A violência contra a mulher não começa com agressão, mas quando uma piada machista é normalizada, um amigo controla a parceira e ninguém interfere, o desrespeito é tratado como “coisa de casal”, ou mesmo quando o silêncio vale mais do que a coragem de se posicionar. O Agosto Lilás é um convite para lembrar que enfrentar esse problema não é uma responsabilidade exclusiva delas, mas um compromisso de toda a sociedade, inclusive dos homens.
Em Eu não tenho lugar de fala, o doutor em Direito e pós-doutor em Filosofia, Francisco Vilas Boas propõe uma reflexão importante: eles não precisam falar pelas mulheres, mas precisam assumir uma postura proativa contra o machismo. Para o autor, ser aliado significa ouvir quem historicamente foi silenciada e usar a própria voz para romper a cultura que sustenta a desigualdade e o abuso.
O enfrentamento começa nas atitudes cotidianas, muito antes de um caso chegar às páginas policiais. Confira cinco atitudes que todo homem pode adotar ajudar nessa mudança.
1. Não trate o machismo como brincadeira
Piadas, comentários que objetificam mulheres e discursos que diminuem sua capacidade ajudam a perpetuar uma cultura de violência. Como destaca o especialista, a liberdade de expressão nunca pode servir de justificativa para práticas que humilham, intimidam ou reforçam preconceitos.
2. Tenha coragem de confrontar outros homens
O silêncio entre amigos, familiares e colegas é uma das maiores formas de conivência. Quando um comportamento abusivo é ignorado, ele ganha espaço para continuar. Romper essa lógica exige posicionamento, mesmo quando é desconfortável.
3. Escute as mulheres antes de querer responder por elas
Segundo Francisco Vilas Boas, o papel do aliado não é ocupar o protagonismo da luta, mas ampliar as vozes que foram historicamente silenciadas. Antes de opinar, é preciso ouvir, compreender e reconhecer experiências que não são suas.
4. Questione privilégios e comportamentos naturalizados
O machismo não está apenas em casos extremos. Ele também aparece quando homens acreditam que determinados espaços, decisões ou oportunidades lhes pertencem naturalmente. Mudar essa lógica começa pelo reconhecimento de que igualdade não significa perda de direitos, mas justiça.
5. Eduque pelo exemplo
Filhos, sobrinhos, alunos e colegas aprendem mais com atitudes do que com discursos.
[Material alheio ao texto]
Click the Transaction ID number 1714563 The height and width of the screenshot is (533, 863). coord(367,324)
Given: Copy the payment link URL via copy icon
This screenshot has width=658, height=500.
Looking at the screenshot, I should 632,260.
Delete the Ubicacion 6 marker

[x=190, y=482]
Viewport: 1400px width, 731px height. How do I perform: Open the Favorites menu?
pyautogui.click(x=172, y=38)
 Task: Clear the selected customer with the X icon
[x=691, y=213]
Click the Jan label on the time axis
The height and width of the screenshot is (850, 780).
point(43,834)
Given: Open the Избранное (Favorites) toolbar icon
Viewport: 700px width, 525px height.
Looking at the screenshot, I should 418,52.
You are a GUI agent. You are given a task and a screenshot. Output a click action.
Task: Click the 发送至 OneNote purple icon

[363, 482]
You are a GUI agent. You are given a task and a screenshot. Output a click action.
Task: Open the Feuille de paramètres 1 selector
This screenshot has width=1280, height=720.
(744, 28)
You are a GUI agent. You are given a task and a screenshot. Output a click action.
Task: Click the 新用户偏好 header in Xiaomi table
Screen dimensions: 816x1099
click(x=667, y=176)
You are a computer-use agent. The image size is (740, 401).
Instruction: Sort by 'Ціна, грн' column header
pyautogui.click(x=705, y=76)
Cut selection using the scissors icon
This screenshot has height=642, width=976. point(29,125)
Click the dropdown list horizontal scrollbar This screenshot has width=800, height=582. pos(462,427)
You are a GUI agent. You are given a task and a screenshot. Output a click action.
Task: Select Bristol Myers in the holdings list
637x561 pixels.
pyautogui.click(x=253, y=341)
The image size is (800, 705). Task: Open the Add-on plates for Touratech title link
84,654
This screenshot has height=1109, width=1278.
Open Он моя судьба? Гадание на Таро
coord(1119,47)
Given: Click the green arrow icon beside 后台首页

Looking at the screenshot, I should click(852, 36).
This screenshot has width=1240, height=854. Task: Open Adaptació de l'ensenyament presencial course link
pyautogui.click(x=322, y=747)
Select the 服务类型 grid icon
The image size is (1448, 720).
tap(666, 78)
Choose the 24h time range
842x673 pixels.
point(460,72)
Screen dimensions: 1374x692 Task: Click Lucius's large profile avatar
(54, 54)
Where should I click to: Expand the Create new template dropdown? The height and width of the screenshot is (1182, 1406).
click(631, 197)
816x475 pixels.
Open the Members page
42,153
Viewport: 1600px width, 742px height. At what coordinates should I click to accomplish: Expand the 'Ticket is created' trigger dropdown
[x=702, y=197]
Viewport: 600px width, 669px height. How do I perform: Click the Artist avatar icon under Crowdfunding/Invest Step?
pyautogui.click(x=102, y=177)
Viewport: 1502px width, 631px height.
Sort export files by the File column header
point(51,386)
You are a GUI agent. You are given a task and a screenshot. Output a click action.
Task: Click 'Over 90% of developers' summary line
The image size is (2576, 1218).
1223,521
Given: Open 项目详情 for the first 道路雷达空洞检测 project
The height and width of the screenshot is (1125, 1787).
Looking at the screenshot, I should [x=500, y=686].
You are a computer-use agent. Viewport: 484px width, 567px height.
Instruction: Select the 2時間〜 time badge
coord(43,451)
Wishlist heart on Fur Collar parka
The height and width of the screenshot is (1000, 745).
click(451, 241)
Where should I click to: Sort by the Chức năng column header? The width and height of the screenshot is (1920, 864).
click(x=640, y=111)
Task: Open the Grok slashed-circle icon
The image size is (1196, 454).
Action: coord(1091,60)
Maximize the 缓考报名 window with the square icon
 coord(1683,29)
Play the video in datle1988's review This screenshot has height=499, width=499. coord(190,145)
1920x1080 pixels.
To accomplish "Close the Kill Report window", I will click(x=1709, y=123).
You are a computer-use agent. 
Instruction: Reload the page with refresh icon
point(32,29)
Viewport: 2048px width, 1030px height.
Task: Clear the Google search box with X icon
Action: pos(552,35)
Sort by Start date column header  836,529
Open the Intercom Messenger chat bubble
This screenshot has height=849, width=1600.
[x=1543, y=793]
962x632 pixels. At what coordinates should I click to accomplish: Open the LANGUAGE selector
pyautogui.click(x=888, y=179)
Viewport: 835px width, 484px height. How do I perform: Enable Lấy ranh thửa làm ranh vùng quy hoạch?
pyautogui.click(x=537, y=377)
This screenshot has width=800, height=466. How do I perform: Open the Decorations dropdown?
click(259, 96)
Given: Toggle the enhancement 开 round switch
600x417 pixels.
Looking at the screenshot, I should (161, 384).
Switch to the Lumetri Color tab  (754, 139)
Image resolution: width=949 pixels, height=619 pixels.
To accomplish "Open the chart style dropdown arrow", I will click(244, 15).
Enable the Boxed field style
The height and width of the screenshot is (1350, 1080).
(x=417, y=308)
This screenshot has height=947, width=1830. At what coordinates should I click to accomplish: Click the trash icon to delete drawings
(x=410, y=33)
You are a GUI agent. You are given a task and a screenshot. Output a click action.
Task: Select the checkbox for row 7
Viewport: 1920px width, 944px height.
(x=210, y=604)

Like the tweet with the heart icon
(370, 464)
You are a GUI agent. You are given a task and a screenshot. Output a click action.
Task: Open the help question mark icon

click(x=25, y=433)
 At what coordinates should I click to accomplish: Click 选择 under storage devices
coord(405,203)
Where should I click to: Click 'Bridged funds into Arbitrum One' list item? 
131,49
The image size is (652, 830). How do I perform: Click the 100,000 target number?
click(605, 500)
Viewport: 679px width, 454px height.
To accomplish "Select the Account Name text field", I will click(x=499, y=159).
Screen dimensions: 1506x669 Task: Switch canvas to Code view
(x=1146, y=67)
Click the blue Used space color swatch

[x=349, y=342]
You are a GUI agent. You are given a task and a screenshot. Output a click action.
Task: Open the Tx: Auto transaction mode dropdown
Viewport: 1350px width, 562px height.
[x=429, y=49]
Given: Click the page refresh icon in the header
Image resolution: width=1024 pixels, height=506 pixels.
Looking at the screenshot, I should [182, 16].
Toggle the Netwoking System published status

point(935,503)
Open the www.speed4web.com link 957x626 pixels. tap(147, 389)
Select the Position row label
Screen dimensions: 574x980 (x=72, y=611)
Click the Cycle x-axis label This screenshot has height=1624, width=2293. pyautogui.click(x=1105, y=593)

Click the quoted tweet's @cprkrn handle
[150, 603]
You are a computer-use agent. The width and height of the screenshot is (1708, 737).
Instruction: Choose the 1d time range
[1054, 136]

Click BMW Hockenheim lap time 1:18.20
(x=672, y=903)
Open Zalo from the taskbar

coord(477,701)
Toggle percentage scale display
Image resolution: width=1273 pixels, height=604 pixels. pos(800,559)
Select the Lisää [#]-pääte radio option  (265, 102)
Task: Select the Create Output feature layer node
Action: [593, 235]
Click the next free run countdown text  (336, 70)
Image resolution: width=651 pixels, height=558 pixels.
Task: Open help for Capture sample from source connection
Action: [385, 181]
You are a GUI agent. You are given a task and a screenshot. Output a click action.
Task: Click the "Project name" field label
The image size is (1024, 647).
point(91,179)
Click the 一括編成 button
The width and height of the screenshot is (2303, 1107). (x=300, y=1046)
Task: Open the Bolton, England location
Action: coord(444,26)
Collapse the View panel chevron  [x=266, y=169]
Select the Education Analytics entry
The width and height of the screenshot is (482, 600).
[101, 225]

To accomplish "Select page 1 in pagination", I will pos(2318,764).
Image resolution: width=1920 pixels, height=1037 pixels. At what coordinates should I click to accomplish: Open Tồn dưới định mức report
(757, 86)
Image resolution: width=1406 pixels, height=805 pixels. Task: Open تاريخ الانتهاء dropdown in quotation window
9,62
Demonstrar respeito, dividir responsabilidades, rejeitar atitudes violentas e defender relações baseadas na igualdade contribui para quebrar um ciclo que atravessa gerações.
Mais do que uma campanha de conscientização, o Agosto Lilás deve servir como um chamado à responsabilidade. Enquanto a violência contra as mulheres continuar sendo tratada como um problema apenas delas, a mudança será insuficiente. Homens têm lugar nessa conversa, não para conduzi-la, mas para assumir sua parte na transformação.